* _What the exercise asks_:
Set down every entry exactly as it stands, omitting any picture.

Stored data:
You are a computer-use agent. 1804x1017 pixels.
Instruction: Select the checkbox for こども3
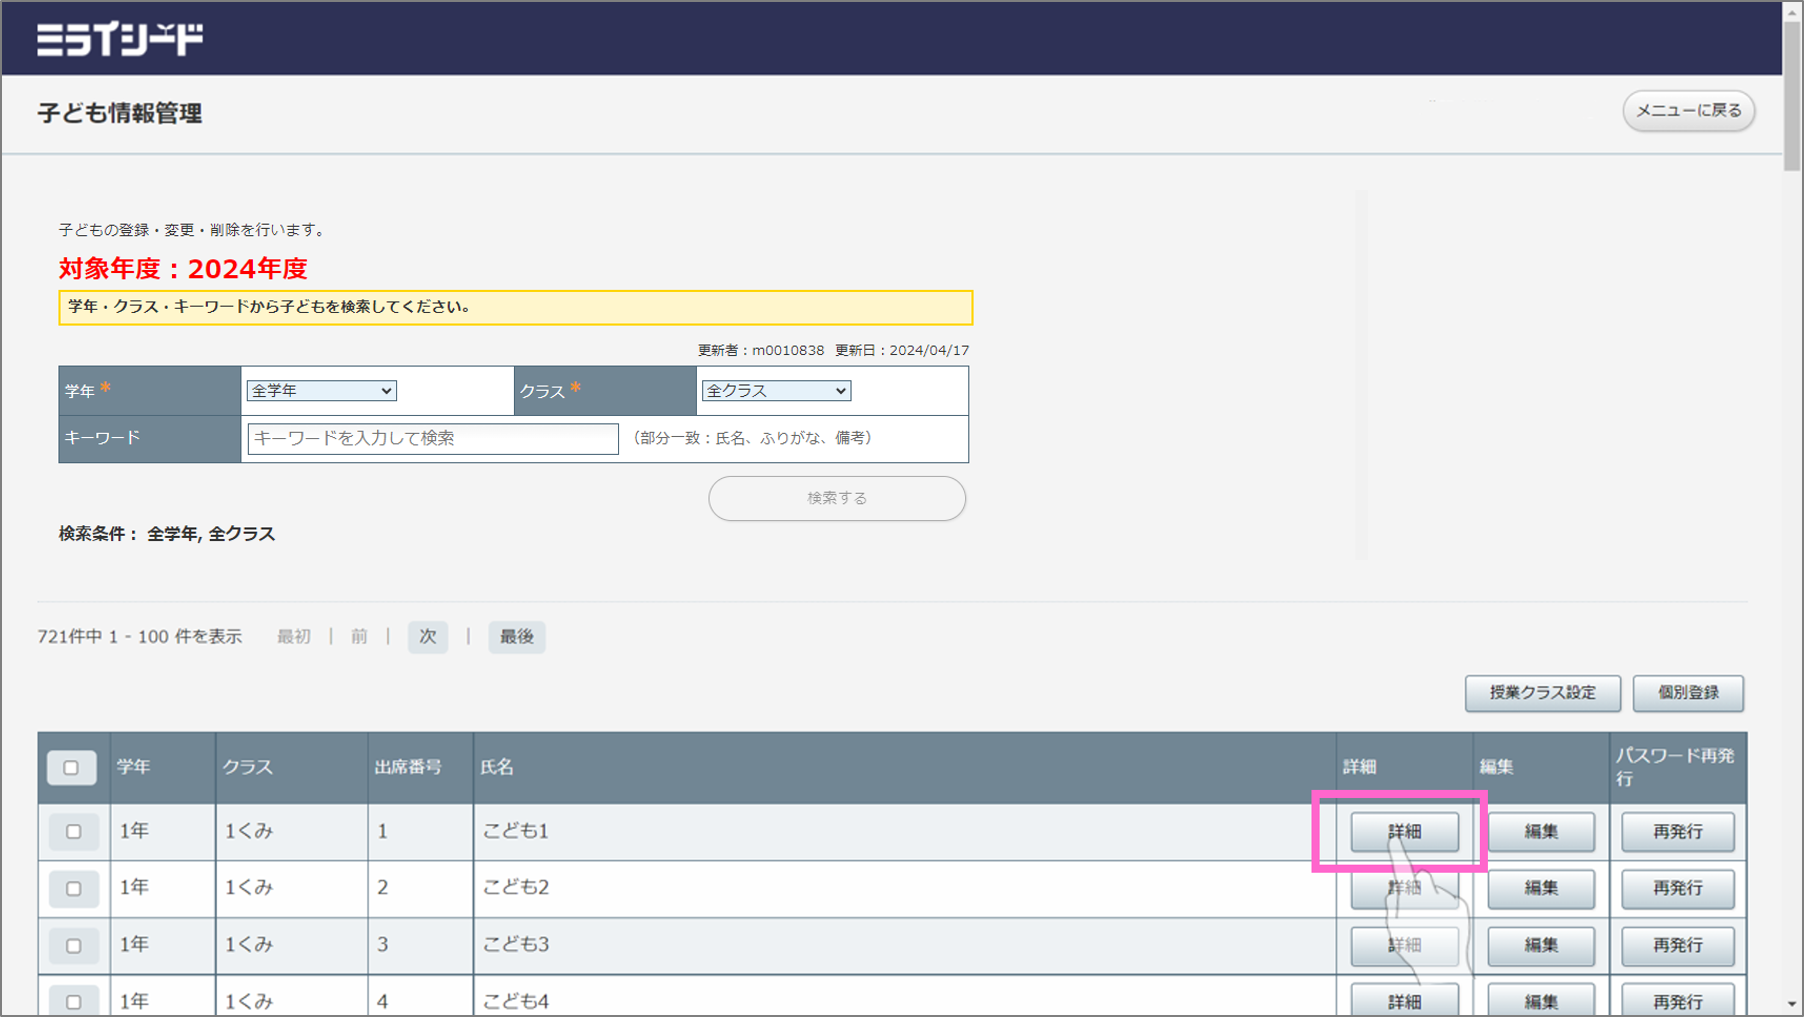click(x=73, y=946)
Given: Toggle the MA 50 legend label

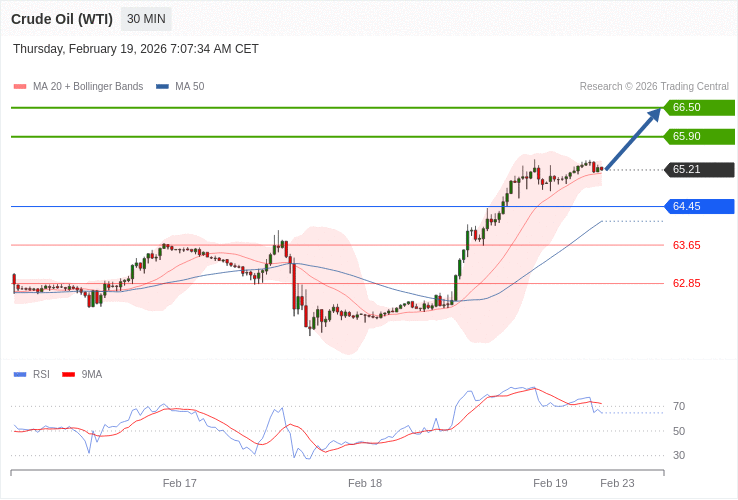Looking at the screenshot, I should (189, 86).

* _Expected output_:
You are a computer-use agent. 1804x1017 pixels.
Instruction: Select the checkbox for こども3
click(x=73, y=946)
Given: Toggle the MA 50 legend label

Looking at the screenshot, I should (189, 86).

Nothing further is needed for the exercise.